Department of Boyacá
- Use: Civil and state flag
- Proportion: 2:3
- Adopted: 6 August 1968; 56 years ago June 5, 2008 (amended)
- Designed by: Alfonso Mariño Camargo

= Flag of Boyacá Department =

Flag of the Department of Boyacá

The Flag of the Department of Boyacá is the official flag and main symbol of the Colombian Department of Boyacá.

The flag was approved by Ordinance 47 of 1967 and Decrees 218 and 495 of 1968 by the Governor of Boyacá. The flag is similar in dimensions to the flags of Suriname and Thailand.

== Disposition and colors meaning ==
The Flag of Boyacá is made up of five horizontal stripes.

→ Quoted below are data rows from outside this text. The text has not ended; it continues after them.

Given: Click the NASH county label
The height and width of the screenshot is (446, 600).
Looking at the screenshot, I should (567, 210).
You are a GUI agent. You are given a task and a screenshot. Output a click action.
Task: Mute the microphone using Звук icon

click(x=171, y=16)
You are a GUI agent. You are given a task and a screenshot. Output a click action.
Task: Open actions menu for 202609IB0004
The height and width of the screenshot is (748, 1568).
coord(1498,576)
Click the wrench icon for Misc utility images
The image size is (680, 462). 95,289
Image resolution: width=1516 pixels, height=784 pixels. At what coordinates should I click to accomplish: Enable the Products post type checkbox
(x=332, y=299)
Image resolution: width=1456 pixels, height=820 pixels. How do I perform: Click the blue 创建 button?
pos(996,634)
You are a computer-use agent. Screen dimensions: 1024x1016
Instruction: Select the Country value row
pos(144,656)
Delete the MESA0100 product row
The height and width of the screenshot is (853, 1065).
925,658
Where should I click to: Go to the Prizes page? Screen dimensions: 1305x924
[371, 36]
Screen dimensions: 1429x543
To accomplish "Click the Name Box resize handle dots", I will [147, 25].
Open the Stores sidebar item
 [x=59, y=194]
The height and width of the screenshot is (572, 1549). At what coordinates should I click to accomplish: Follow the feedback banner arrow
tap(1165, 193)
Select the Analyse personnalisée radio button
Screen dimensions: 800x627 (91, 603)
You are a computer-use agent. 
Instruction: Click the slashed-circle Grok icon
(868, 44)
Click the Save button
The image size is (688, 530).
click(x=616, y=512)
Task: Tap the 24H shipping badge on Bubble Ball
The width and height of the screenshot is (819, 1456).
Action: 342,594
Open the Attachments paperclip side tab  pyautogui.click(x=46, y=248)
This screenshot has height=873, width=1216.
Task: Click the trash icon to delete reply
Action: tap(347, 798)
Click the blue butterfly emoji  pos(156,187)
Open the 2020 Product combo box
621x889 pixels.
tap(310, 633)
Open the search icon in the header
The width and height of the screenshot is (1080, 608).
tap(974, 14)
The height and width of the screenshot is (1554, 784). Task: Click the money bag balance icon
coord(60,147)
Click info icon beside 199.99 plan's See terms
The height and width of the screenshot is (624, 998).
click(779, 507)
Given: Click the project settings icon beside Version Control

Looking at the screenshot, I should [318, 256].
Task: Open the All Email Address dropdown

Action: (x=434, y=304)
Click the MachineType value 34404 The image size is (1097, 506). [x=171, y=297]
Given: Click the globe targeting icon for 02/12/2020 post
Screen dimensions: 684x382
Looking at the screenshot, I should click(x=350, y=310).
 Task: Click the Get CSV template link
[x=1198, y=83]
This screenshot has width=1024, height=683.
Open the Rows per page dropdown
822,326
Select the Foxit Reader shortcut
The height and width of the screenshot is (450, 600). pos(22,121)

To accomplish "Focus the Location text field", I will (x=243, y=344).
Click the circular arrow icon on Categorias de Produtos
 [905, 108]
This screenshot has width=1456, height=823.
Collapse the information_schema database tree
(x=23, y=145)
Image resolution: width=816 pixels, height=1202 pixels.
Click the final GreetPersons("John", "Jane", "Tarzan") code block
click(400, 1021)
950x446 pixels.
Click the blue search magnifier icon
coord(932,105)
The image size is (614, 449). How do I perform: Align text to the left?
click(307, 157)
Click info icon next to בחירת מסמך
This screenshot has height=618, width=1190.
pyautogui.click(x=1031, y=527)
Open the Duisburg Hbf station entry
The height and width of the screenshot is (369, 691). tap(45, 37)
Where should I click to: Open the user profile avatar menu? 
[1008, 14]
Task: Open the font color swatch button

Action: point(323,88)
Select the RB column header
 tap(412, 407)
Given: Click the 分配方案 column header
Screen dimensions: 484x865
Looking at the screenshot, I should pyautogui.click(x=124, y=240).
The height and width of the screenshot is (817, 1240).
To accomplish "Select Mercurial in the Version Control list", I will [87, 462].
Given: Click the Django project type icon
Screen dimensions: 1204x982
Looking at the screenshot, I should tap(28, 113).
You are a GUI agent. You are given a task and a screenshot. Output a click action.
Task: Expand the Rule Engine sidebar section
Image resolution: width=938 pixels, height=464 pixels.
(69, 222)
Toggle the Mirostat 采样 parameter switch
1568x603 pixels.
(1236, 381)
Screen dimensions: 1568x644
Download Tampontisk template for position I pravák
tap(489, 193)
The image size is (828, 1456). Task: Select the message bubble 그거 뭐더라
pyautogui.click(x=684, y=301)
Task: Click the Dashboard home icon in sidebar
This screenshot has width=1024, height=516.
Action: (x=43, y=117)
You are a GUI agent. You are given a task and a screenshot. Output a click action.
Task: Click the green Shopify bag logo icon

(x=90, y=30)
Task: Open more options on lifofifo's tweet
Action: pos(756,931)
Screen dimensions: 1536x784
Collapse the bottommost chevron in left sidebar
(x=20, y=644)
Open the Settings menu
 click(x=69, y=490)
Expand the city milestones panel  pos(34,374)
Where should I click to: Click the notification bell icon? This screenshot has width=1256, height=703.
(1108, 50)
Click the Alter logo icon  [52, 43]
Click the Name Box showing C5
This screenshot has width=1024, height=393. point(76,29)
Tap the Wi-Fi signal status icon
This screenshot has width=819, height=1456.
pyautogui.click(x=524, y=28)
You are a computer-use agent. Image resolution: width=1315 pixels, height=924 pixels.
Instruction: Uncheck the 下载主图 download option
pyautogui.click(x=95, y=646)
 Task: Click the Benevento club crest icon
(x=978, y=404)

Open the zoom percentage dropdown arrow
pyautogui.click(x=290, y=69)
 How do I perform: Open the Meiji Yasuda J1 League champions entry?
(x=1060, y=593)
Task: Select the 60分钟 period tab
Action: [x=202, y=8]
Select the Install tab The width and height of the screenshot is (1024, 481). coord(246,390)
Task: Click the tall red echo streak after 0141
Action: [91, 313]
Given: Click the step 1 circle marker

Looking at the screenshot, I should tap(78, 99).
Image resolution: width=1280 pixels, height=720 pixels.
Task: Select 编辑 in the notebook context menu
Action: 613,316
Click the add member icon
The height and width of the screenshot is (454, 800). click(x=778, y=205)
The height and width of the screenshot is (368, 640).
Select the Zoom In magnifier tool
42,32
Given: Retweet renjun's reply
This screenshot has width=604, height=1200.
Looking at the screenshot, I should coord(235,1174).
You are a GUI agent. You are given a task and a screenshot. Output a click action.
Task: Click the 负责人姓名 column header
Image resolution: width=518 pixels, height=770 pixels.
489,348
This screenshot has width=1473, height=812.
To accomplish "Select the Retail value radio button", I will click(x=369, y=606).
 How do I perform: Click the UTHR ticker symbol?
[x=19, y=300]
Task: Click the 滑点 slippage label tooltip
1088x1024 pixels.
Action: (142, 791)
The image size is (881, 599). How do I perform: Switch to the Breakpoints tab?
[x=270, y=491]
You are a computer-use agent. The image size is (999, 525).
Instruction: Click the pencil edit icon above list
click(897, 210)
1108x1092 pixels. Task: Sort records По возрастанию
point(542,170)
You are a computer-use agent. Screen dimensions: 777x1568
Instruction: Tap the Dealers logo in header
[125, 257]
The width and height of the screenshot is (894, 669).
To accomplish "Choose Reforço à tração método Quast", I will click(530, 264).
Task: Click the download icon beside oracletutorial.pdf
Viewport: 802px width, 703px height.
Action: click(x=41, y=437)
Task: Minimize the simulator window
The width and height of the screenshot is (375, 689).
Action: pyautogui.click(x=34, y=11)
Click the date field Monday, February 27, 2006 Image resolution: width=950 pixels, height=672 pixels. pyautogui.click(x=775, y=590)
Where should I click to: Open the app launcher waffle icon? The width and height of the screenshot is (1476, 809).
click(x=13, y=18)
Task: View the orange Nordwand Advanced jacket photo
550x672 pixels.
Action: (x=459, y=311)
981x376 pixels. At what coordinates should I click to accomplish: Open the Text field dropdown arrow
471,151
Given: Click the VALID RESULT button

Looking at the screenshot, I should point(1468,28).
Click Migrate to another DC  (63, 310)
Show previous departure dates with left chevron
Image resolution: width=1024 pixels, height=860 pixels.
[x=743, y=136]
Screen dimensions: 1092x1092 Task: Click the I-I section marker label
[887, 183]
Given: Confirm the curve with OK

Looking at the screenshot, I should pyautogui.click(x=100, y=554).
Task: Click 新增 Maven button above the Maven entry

The extreme superior (first) and inferior (fifth) stripes of green color occupy a 1/6 of the flag and mean faith, devotion to service, true friendship, respect and the hope of the people of Boyacá, it also symbolizes the fertility of Boyacá's countryside and the emerald green of the land.

The stripes close to the central stripe (second and fourth) colored white are also 1/6 of the flag and mean the love of the people from Boyacá for their homeland, to their thoughtfulness and dedicated and decisive virtues to maintain the unity of the territory.

The central red stripe occupies 1/3 of the flag and symbolizes the blood of those who sacrificed their lives during the War of Independence from Spain in the fields of Tame, Pisba, Socha, Gámeza, in the Battle of Boyacá.

== The Oak leaves ==
An expansion in the symbology of the Flag with the inclusion of the Oak leaf, in white, placed in the center of the red stripe of the flag. The Oak (Quercus humboldtii) is the flagship tree of Boyacá, whose forests extend across more than 20 municipalities was approved by Ordinance No. 008 of June 5, 2008 by the Governor of Boyacá and its Assembly. The oak leave symbolizes the character, strength and willingness of the people of Boyacá.